* SECCIÓN DEL DOCUMENTO:

▼▼▼

Para Juana Libedinsky, con la torpeza del amor correspondido.
Andrew Becket está sentado en el estrado declarando como testigo de su propio juicio. El mismo que le iniciara el buffet del cual formaba parte como abogado. Es un break en la película (Filadelfia), porque su abogado comienza a hacerle preguntas sobre sus comienzos, sus ilusiones, sus expectativas, sus valores, sobre lo que pensaba de ese hombre que había sido como un padre y ahora lo miraba con una ternura que borraba todo lo inmediato. Todo lo que habían vivido juntos.
Andrew cuenta que ama la ley, su estudio, su respeto y cuidado, y que muchas veces siente algo parecido a la felicidad cuando comprende que con su aplicación hace justicia. Es un amor verdadero, porque espera ser correspondido, aunque acepta que no debe ni puede corresponderse con sus ambiciones personales.
En su último caso, el que había desatado la decisión de prescindir de sus servicios porque había presentado sus conclusiones en un término que ponía en riesgo su viabilidad del mismo, el presidente del jurado oral les anticipa a los demás integrantes del jurado la paradójica dualidad del caso más importante y trascendente que había llevado adelante Andrew y su mediocre e irresponsable compromiso de quien asumiera la decisión de elegirlo a él para después prescindir de sus servicios como abogado: si tenemos a los aviones más caros y mejores, les pregunta a los otros integrantes del jurado, ¿mandaríamos a un piloto sin conocimientos o a alguien que hayamos comprobado sus capacidades?

▲▲▲

* LISTADO PROPORCIONADO:

▼▼▼

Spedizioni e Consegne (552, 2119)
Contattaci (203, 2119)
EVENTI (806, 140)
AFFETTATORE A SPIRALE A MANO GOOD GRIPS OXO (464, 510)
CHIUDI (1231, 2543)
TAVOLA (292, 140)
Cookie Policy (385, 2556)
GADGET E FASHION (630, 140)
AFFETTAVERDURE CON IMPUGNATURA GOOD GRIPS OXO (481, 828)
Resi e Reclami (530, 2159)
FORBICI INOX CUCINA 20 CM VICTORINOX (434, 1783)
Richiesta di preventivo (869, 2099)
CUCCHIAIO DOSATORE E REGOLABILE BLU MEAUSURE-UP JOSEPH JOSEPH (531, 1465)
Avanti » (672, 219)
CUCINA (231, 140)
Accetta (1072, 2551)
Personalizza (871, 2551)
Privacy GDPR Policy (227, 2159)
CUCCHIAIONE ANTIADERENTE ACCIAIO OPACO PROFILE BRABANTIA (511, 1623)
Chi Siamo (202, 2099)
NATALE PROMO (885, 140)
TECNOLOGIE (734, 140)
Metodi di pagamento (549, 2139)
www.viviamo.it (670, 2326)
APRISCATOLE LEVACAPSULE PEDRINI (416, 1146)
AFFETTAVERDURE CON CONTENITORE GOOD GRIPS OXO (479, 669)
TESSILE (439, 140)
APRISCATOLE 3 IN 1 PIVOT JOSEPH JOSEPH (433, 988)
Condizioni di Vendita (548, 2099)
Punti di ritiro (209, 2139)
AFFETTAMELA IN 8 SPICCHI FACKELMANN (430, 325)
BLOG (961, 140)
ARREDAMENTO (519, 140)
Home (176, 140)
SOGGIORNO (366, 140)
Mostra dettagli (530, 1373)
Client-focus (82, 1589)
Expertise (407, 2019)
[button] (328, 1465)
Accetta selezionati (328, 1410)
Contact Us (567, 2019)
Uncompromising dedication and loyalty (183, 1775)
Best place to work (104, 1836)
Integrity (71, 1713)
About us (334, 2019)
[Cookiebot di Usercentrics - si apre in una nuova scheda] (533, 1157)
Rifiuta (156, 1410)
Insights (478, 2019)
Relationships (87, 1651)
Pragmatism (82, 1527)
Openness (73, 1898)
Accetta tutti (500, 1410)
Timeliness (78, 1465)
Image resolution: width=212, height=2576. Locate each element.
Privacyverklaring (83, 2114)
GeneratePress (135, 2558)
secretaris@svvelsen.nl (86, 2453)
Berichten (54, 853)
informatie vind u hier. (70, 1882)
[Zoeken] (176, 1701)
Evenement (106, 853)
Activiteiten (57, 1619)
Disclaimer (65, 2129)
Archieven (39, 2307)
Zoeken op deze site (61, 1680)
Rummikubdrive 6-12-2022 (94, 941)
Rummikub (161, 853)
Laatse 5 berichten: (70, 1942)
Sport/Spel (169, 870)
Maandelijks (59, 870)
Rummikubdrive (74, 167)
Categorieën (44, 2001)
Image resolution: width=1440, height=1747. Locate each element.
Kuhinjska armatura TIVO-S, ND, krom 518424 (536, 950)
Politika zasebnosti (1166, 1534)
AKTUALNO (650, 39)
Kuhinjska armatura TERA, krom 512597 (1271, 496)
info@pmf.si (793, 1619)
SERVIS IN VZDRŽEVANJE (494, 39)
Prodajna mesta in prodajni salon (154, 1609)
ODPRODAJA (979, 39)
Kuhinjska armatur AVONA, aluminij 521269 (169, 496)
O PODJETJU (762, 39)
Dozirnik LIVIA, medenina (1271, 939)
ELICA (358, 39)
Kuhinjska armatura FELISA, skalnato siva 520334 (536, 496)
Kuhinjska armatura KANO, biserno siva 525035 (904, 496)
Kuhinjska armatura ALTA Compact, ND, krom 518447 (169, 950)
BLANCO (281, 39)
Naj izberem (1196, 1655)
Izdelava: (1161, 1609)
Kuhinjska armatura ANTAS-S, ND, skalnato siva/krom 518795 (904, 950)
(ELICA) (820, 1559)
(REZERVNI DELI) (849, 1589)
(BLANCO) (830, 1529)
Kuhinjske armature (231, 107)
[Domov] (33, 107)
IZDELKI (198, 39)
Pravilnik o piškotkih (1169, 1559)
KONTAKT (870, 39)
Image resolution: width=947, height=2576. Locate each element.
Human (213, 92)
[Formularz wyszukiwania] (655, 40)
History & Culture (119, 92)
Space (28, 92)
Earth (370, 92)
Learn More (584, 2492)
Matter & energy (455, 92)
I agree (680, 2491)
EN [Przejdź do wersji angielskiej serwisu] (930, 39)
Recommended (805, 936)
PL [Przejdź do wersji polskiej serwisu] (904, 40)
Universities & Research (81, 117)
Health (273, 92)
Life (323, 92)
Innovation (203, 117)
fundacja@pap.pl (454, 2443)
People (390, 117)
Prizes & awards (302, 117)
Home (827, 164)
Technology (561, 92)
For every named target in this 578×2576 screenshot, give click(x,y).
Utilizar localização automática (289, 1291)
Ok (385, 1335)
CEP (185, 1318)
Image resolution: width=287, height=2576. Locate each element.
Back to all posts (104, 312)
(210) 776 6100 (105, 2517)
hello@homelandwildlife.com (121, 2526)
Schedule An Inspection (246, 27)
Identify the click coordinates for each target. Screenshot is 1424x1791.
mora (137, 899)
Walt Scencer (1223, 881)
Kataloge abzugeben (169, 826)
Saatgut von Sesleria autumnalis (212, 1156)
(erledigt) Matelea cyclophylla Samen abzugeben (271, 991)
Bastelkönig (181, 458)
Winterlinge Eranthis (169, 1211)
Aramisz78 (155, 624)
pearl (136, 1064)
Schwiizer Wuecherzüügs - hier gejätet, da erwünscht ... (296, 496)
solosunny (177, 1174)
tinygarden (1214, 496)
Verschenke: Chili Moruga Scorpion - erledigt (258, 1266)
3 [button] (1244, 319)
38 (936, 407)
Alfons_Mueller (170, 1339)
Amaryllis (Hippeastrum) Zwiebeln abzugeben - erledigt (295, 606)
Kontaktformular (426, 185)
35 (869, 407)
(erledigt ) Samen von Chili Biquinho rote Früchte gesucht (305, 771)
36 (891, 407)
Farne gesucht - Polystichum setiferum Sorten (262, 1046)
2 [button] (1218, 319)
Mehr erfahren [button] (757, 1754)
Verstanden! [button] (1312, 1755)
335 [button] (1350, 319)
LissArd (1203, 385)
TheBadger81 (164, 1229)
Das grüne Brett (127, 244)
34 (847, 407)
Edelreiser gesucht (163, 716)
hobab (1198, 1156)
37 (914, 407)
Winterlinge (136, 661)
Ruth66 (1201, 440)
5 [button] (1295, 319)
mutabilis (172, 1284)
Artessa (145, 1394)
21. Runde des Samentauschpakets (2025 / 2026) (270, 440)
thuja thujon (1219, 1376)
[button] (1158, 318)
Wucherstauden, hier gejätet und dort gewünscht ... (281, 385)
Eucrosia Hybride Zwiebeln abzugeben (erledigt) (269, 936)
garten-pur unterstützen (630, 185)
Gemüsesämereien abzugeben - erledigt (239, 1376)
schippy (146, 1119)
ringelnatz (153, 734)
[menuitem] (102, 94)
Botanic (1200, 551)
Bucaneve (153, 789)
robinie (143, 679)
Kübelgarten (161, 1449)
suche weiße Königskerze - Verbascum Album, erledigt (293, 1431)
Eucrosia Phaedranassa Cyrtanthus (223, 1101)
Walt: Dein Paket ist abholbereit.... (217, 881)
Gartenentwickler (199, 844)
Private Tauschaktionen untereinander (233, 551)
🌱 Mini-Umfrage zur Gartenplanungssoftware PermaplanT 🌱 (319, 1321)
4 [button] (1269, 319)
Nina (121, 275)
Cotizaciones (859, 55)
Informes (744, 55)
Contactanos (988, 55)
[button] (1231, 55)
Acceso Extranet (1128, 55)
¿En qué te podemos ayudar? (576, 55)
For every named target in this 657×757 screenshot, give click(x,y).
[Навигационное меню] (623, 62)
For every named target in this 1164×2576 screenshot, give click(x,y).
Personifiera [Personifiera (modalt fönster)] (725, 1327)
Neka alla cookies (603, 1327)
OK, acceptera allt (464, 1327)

▲▲▲

* CONSIGNA: Continúa el texto sobre la película Filadelfia a partir de su última oración. El listado procede de otra fuente.

* RESPUESTA:
Al final de la película, cuando Andrew ya no está, escenas de su infancia acompañadas por una melodía de Neil Young lo muestran jugando con sus hermanos vestido de cowboy, apagando las velitas de una torta de cumpleaños, proyectando su pasado y su presente en esa fiesta de despedida en la que también sus amigos se habían disfrazado para pasar un buen rato. ¨A veces creo que conozco de qué trata el amor, y cuando veo la luz sé que todo estará bien. Tengo mis amigos en el mundo, yo tenía mis amigos cuando éramos niños y niñas y compartíamos nuestros secretos… Ciudad de amor fraternal, lugar al que llamo hogar, no me des la espalda, no puedo estar solo. El amor dura. Alguien está hablando conmigo. Llamándome por mí nombre. Dime que no tengo la culpa. No tengo por qué avergonzarme de mi amor, Filadelfia…¨.
Cada vez que vez que miro o recuerdo ésta o cualquier otra película tengo la certeza de que no hay diferencias entre la realidad y la ficción.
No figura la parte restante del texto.